Stored records
## START
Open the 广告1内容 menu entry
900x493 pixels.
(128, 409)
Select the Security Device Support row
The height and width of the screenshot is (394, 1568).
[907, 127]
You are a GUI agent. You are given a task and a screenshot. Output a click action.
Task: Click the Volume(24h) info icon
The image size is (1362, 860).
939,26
## END
## START
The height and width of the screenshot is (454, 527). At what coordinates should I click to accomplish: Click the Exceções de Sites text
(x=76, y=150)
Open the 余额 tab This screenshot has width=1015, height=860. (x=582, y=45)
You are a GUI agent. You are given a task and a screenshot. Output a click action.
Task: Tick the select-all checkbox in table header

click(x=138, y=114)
## END
**REQUEST**
Display each line of the stored records above that contains the string "screenshot", treating uppercase and lowercase letters as distinct.

**RESPONSE TO THIS EXERCISE**
The height and width of the screenshot is (394, 1568).
You are a GUI agent. You are given a task and a screenshot. Output a click action.
The height and width of the screenshot is (454, 527). At what coordinates should I click to accomplish: Click the Exceções de Sites text
Open the 余额 tab This screenshot has width=1015, height=860. (x=582, y=45)
You are a GUI agent. You are given a task and a screenshot. Output a click action.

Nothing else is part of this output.